The most important limitation of this study is the absence of a comparison cohort, which precludes direct evaluation of LCPI systems relative to conventional immobilization methods. The retrospective single-center design limits control over potential confounding variables and precludes direct statistical comparison with conventional immobilization strategies such as plaster casting, fiberglass casting, or brace-based management, thereby limiting interpretation of relative effectiveness. The study cohort consisted predominantly of pediatric and adolescent patients, with the majority under 20 years of age, and largely involved nondisplaced fractures managed nonoperatively, which represents a key limitation, as these injury patterns are typically associated with favorable healing outcomes regardless of immobilization method. As such, the findings may not be directly generalizable to adult populations or to more complex, displaced, or unstable fracture patterns commonly encountered in broader orthopaedic practice. As a result, the observed outcomes cannot be attributed to the immobilization approach itself and may not be generalizable to displaced fractures or unstable injury patterns. A small number of non-fracture cases (sprains and one elbow dislocation) were included to reflect real-world clinical utilization; however, these represented a minor proportion of the cohort and are unlikely to have meaningfully influenced the overall findings, which are primarily driven by fracture outcomes.
Treatment selection was based on clinician judgment and evolving clinical circumstances, introducing the potential for selection bias, as LCPI systems may have been preferentially applied to patients with more stable fracture patterns or clinical characteristics associated with a lower risk of complications. In addition, variability in follow-up duration and reliance on treating clinician documentation rather than independent blinded radiographic assessment may have influenced outcome classification. This approach introduces the potential for measurement and interpretation bias as outcome classification was dependent on routine clinical documentation rather than standardized, independently adjudicated criteria. The study did not evaluate whether some fractures included in the cohort, particularly nondisplaced injuries, could have been successfully managed using less restrictive interventions such as removable braces or splints, which are commonly used in similar clinical scenarios. Nor did it include long-term follow-up to assess delayed union, refracture, functional recovery, or patient-reported outcomes. In addition, although differences in immobilization duration were observed across construct types, the relationship between immobilization duration and fracture type or anatomical location was not formally evaluated. These differences likely reflect underlying injury characteristics and clinical decision-making rather than device-specific factors and represent an area for future investigation.

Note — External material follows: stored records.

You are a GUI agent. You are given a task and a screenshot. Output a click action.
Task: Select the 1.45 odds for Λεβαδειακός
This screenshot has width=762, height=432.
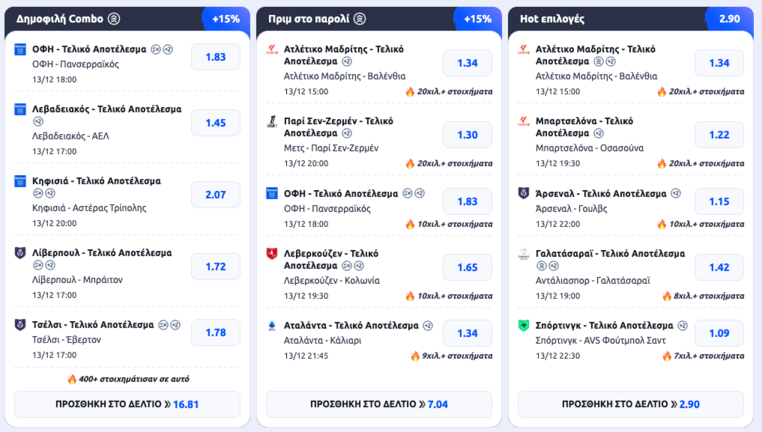[216, 123]
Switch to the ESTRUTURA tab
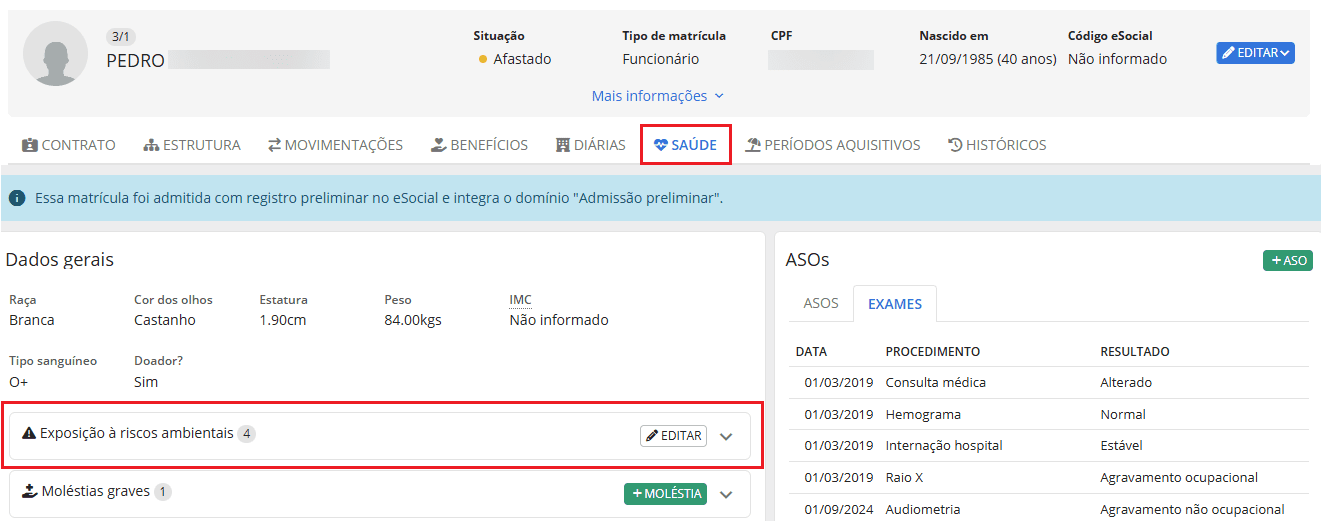This screenshot has width=1321, height=531. (192, 145)
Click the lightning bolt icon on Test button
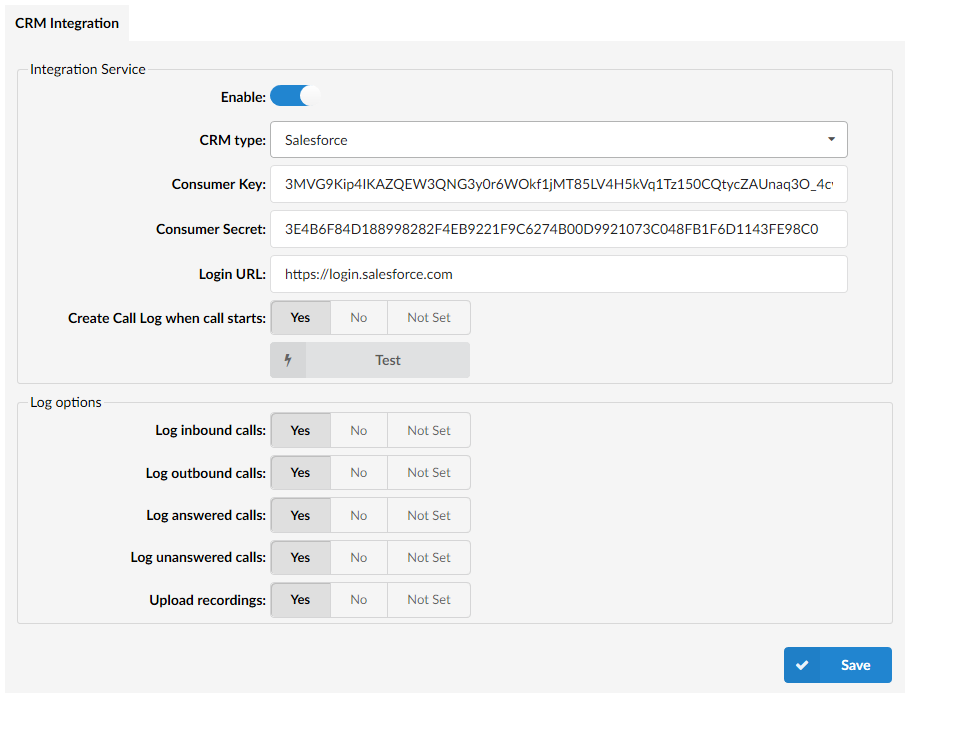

Economic considerations were not examined. The relative cost of LCPI systems compared with traditional casting materials or brace-based treatment was not assessed, and differences in resource availability, regulatory approval, and institutional workflow requirements may influence broader implementation. Consequently, the present findings should be interpreted as descriptive and hypothesis-generating rather than evidence of comparative clinical effectiveness.
4.5. Future Directions
Future research should include prospective, controlled, and multicenter studies directly comparing LCPI systems with conventional casting and brace-based management to evaluate relative effectiveness, safety, and clinical outcomes across diverse patient populations. In addition, further investigation is needed to evaluate the relationship between fracture type, anatomical location, and optimal immobilization duration across different treatment approaches.